L’ultima avventura di Ethan Hunt è finalmente approdata nelle sale di tutto il mondo. Mission: Impossible – The Final Reckoning, ottavo capitolo del celebre franchise con Tom Cruise, si presenta come il gran finale della saga e sta già ottenendo un’accoglienza decisamente più positiva rispetto al predecessore.
Nel 2023, Mission: Impossible – Dead Reckoning aveva faticato al botteghino, penalizzato dal fenomeno virale “Barbenheimer”, che vedeva Oppenheimer di Christopher Nolan e Barbie di Greta Gerwig dominare la scena cinematografica. Il film aveva chiuso la corsa con circa 570 milioni di dollari a fronte di un budget mastodontico di 300 milioni, risultato deludente se confrontato con Fallout, capitolo record della saga.
Questa battuta d’arresto ha costretto Paramount a ripensare la strategia di marketing per The Final Reckoning, promosso sin da subito come l’ultimo, imperdibile capitolo della serie.
Nonostante la concorrenza dell’ultimo remake Disney di Lilo & Stitch (qui la recensione), il film è riuscito comunque a conquistare il miglior debutto del franchise negli Stati Uniti. Ha incassato circa 77 milioni di dollari durante il weekend lungo del Memorial Day. A livello globale, ha già raggiunto i 190 milioni di dollari, con 127 milioni provenienti dai mercati internazionali, e si prepara a superare a breve i 200 milioni.
Il vero banco di prova resta però il budget: The Final Reckoning è costato 400 milioni di dollari, cifra che lo rende uno dei film più costosi di sempre. Per raggiungere il pareggio, dovrà superare gli 800 milioni a livello mondiale, stabilendo un nuovo record per la saga.

Il pubblico premia The Final Reckoning, nonostante la durata e le sfide produttive
Mission: Impossible – The Final Reckoning è diretto da Christopher McQuarrie, regista ormai storico del franchise, che ha firmato anche gli ultimi tre capitoli. La produzione del film ha avuto delle complessità. Prima da varie interruzioni causate dalla pandemia, poi dagli scioperi di settore che hanno rallentato la fase finale dei lavori.
Nonostante le difficoltà, la promozione non ha perso slancio: Tom Cruise, volto iconico della saga sin dalla metà degli anni ’90, ha guidato una campagna stampa globale culminata con una première di grande impatto al Festival di Cannes.
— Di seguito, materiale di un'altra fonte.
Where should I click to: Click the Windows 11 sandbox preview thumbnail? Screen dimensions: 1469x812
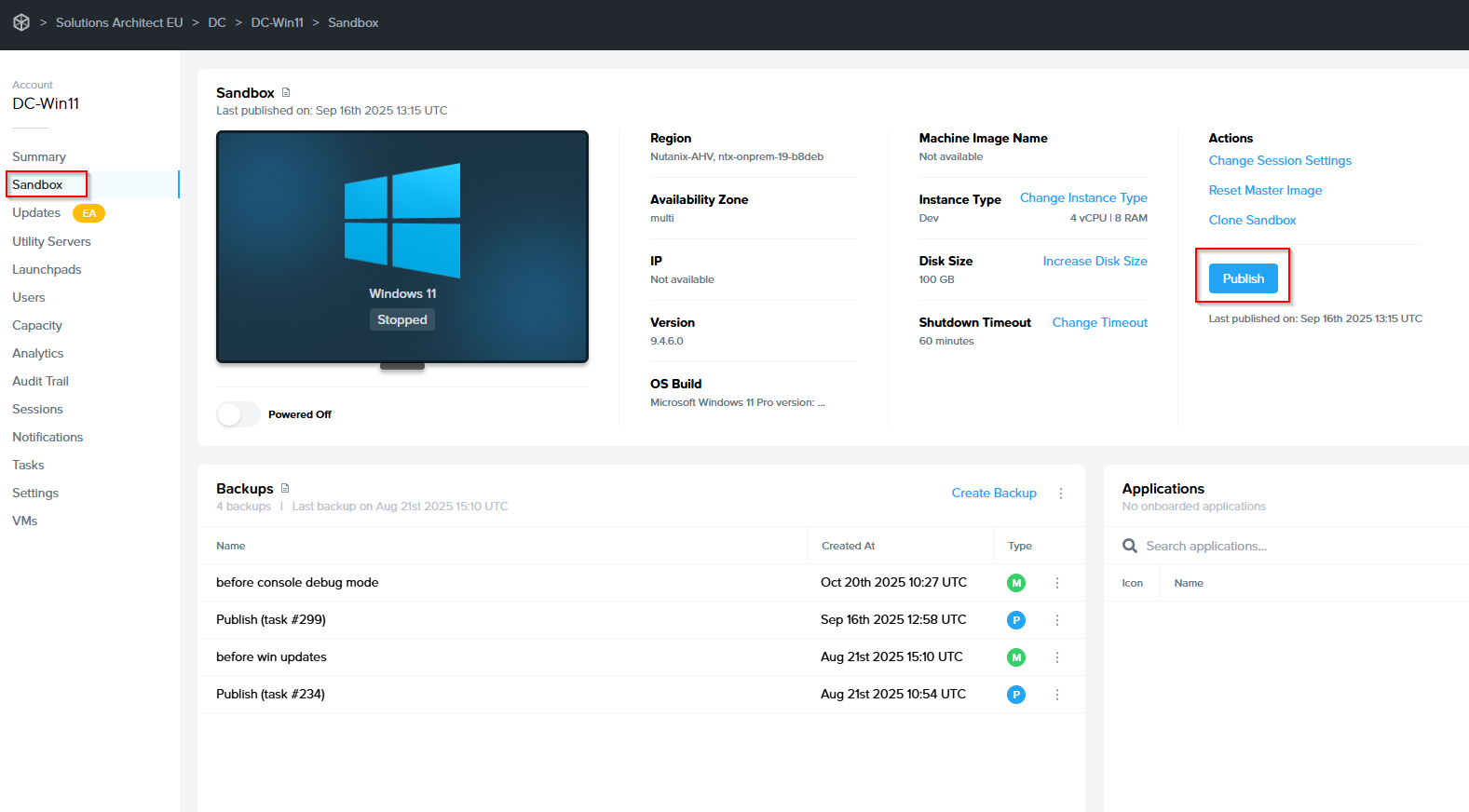pos(402,247)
Il film ha ricevuto recensioni generalmente positive. Su Rotten Tomatoes ha ottenuto un punteggio dell’80% da parte della critica, leggermente inferiore rispetto ai capitoli precedenti, ma ha conquistato il pubblico con un 90% di gradimento e una valutazione CinemaScore pari ad A, indice di un’ottima accoglienza da parte degli spettatori nel weekend d’esordio.
Il cast è ricco di volti noti: accanto a Tom Cruise tornano Ving Rhames, Simon Pegg, Hayley Atwell e Henry Czerny, affiancati da Pom Klementieff, Shea Whigham, Greg Tarzan Davis, Angela Bassett ed Esai Morales, nel ruolo del villain.